Below is a reference table comparing the SBA 504 program, SBA 7(A) program, and conventional banking programs. This should only be used for discussion purposed as there are considerable gray areas within these programs which should be discussed in detail with HARBORWEST.
**SBA loan programs are subject to eligibility which will include a review of the company’s tax status (for-profit or non-profit), access to alternative funds, annual revenue limits, company net worth limits, location of operations, number of employees, and use of funds among other qualification tests.
ADVANTAGES – SBA 504 Program
Larger loan limits vs. 7(A), less SBA fees vs. 7(A) since only charged on the 2nd trust deed, can include longer fixed terms and preferred prepay structures on the bank’s 1st trust deed, no additional collateral required at 90% LTV, and typically lower rates overall.

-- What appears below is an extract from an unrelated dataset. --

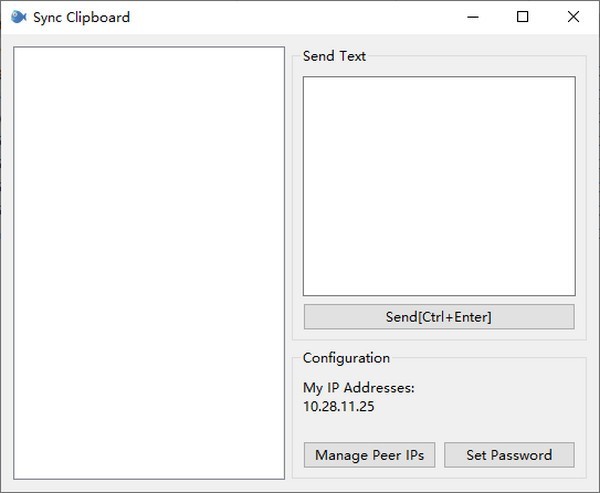Image resolution: width=600 pixels, height=493 pixels.
Task: Click the Configuration group title
Action: (346, 358)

ADVANTAGES – SBA 7(A) Program
Much more flexible for deals with hurdles or new businesses, can include financing for the business (goodwill, inventory, equipment, etc.) in addition the real estate, 25-year fixed programs available for stronger companies, shorter 5-3-1-0% prepay penalty, can be quicker to fund vs. 504, more bank control vs. SBA 504.

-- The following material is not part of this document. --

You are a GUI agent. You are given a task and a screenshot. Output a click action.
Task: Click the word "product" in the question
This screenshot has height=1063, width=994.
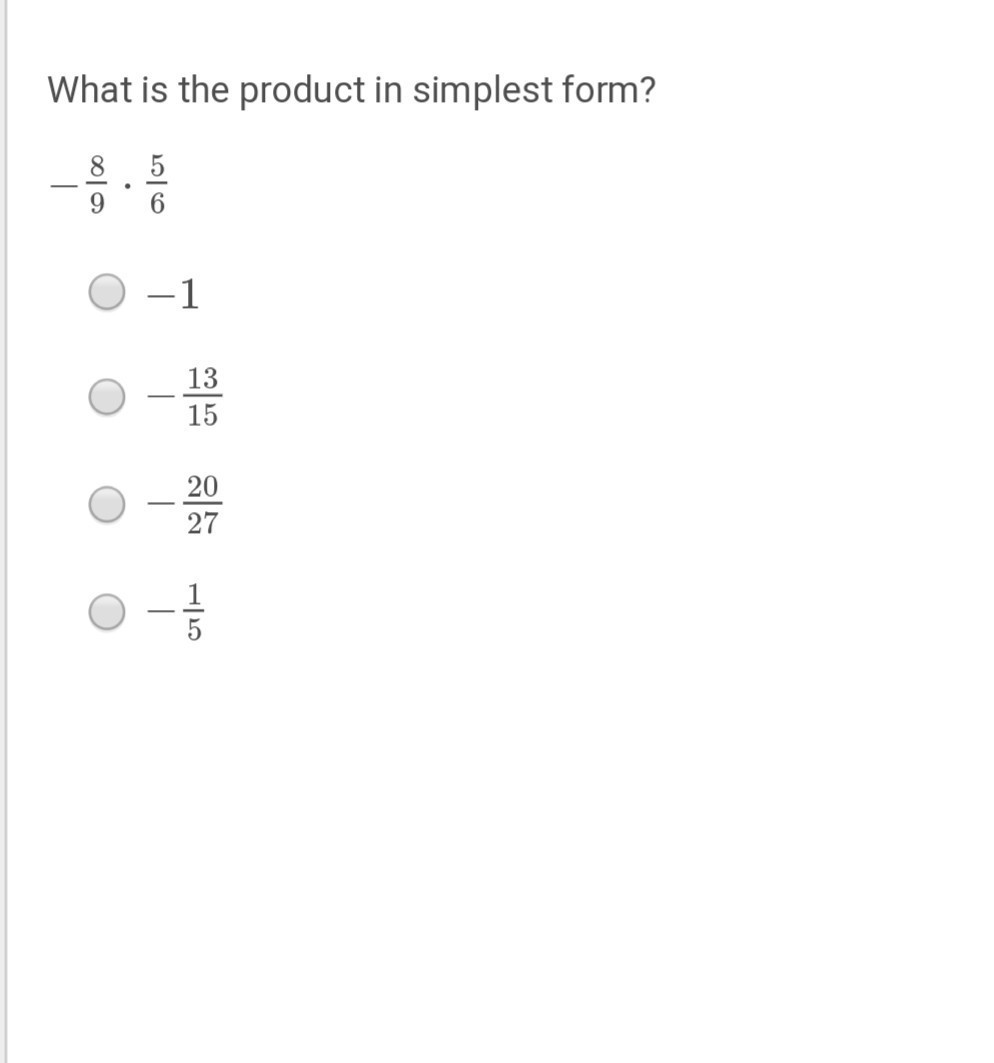tap(302, 92)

ADVANTAGES – Conventional Program
Lowest fees among options, most flexibility in fixed rate period and prepay penalty structure, no additional SBA review or approval required, no maximum loan limit, largest rate discounts with banking relationship and deposits, less eligibility restrictions including financing for non-profits, high revenue companies, and companies with international operations.
WHAT DOCUMENTATION WILL NEED TO BE PROVIDED?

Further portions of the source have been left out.